Many other Indian industry officials join Dhanuka in a chorus of protest that large imports facilitated by “low customs of 10% when the challenge is to cope with surplus resulting from high local production three years in a row” have created an
“unprecedented cash flow crisis for millers” making it impossible for them to discharge their cane bills settlement obligation in time. Barring a few factories in Maharashtra and Karnataka where cane prices determination have got something to do with returns from sugar and where rate of recovery of sugar from cane is a few percentage points higher than Indian average, the industry is going deeper and deeper in losses. Lending banks are treating sugar accounts with suspicion and they are no longer available to finance cash losses of sugar factories. Sugar companies have ceased to find favour with rating agencies and investors have no appetite for their shares. According to Dhanuka, since the 2012/13 season beginning, nearly 2.5mt of sugar of foreign origin raw sugar and also some white sugar from across the border Pakistan have been received at different Indian ports.

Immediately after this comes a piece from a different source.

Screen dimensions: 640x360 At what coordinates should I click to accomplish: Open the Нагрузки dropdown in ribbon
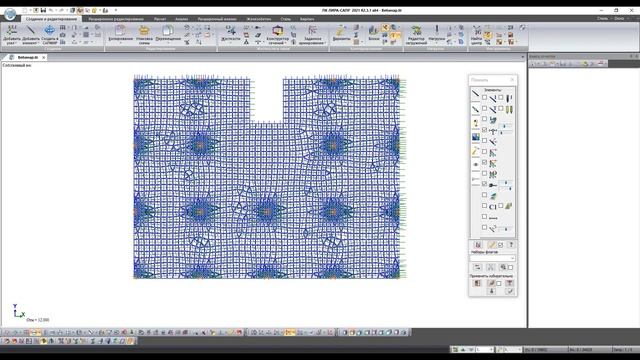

As the local industry is bleeding profusely, director general of ISMA Abinash Verma says, “our stocks are ample and with the monsoon progressing well, Indian sugar production in 2013/14 is expected to be good as well. So a prohibitive import duty needs to be imposed.” ICE raw sugar futures are doing a shade below 17 cents a pound. Refineries close to ports in India found it highly profitable to import raws and process them into white and sell it in the local market. But all this is to the detriment of local millers and farmers. With their back to the wall, factories belonging to the private, government and cooperative sectors went on pressuring New Delhi to raise customs duty to a level that would make imports unviable. Under pressure from cane- growing states also, the government raised import duty on sugar to 15% from 10%. A government official says the higher duty coupled with major value depreciation of Indian currency will be discouraging of imports. The National Federation of Cooperative Sugar Factories, which was pitching for customs duty of at least 30% has reasons to remain unhappy. So also has Dhanuka who says,“the government has not only acted late but has done too little.” Prime minister Manmohan Singh wants the sugar industry to break voodoo spells of high and low production cyclicality. Large imports in bumper production times are certainly not going to help the cause of the industry.